Verhaal van de maand
Kladdegat deel 2, het verhaal dat we nog niet wisten…
Ene Boeve was lang geleden, rond het jaar 1800, één van de molenaars op de houten windkorenmolen in Hattem. Deze molen stond er al enkele honderden jaren. Er werd graan gemalen voor de Hattemse bevolking. Omdat Ene Boeve in Wapenveld woonde, was hij vaak alleen in de molen. Toevallig hoorde hij dat er ooit in Hattem een spookhond, genaamd Kladdegat, had geleefd. Hij vroeg verschillende mensen of die hem iets zouden kunnen vertellen over de spookhond. Maar veel mensen schudden hun hoofd, mompelden iets onverstaanbaars en liepen snel verder. Totdat een heel oud mannetje de molenaar glimlachend aankeek. ‘Kladdegat,’ zei hij en hij wees op een dichtgemetseld gat onder de Dorpspoort. ‘Daar zit hij opgesloten.
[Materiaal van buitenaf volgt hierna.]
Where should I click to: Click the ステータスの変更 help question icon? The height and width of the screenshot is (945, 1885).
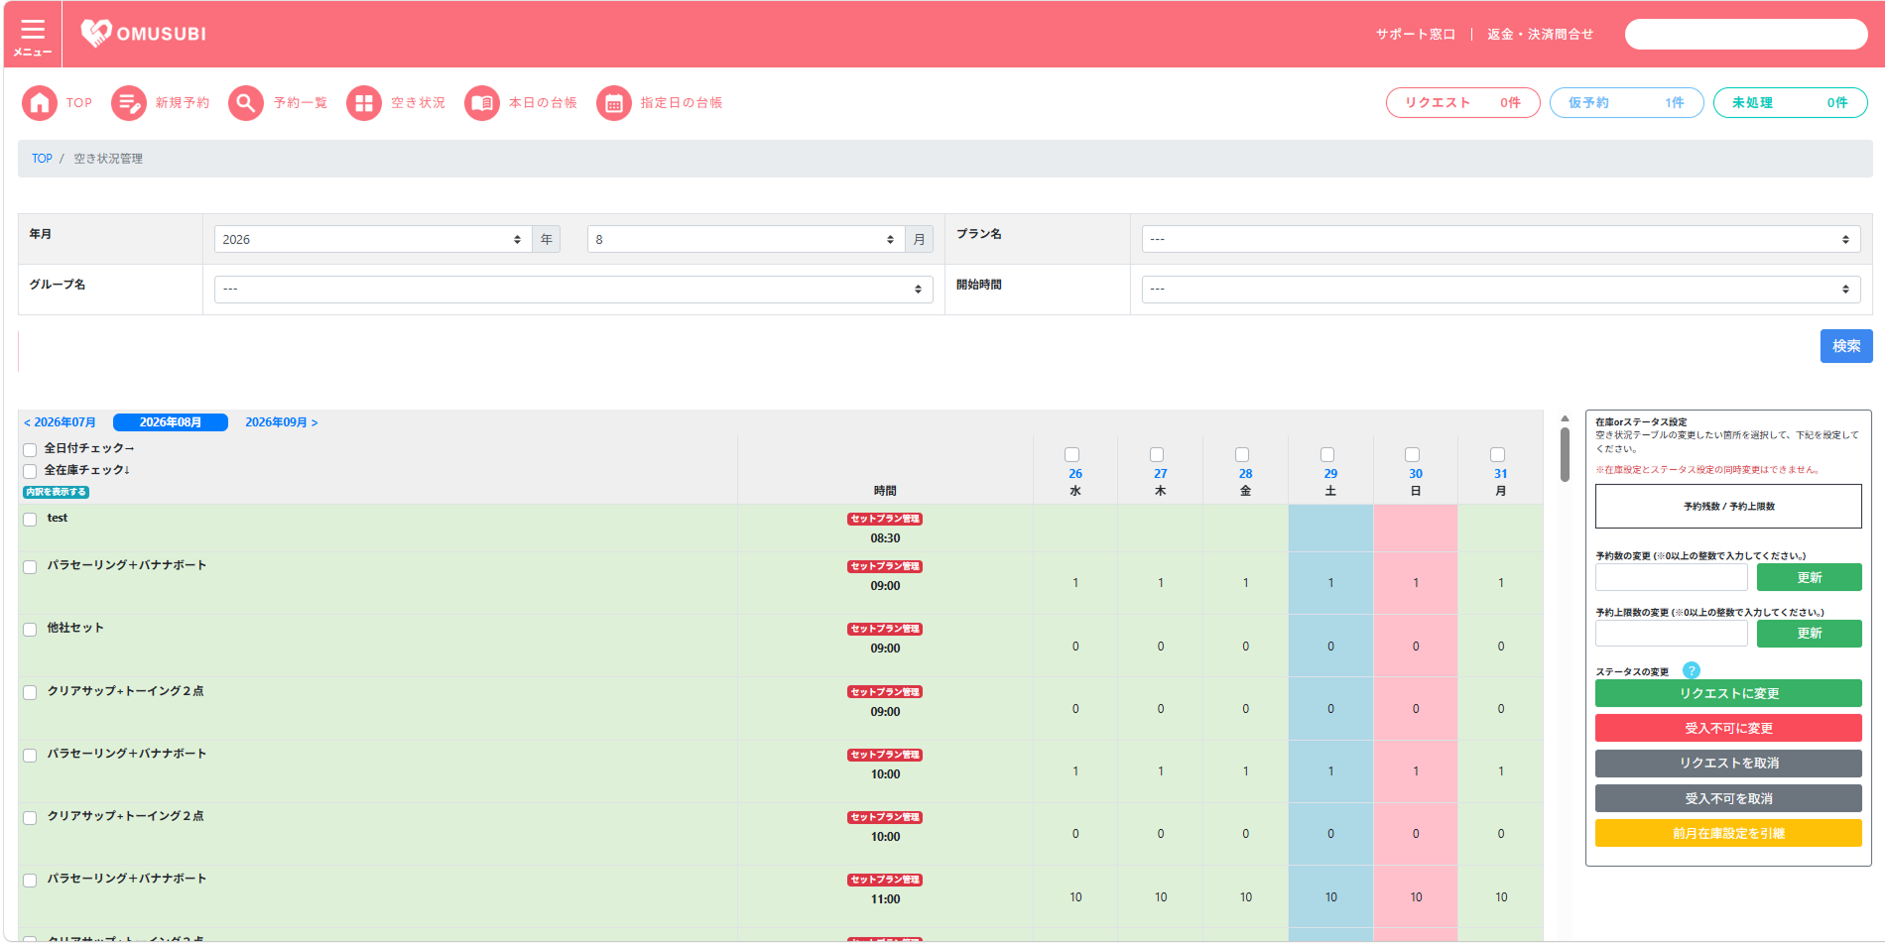click(1692, 670)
Al heel lang. En iedere Hattemer weet dat het zijn verdiende straf is.’ Toen liep het oude mannetje, leunend op zijn stok, langzaam verder, de molenaar nieuwsgierig achterlatend… Ene vertelde het zijn broer Tweede toen hij ’s avonds thuis kwam. ‘Ga toch eens kijken Ene,’ zei Tweede, ‘ je weet nooit wat er waar is van het verhaal.' Ga morgen toch eens kijken.’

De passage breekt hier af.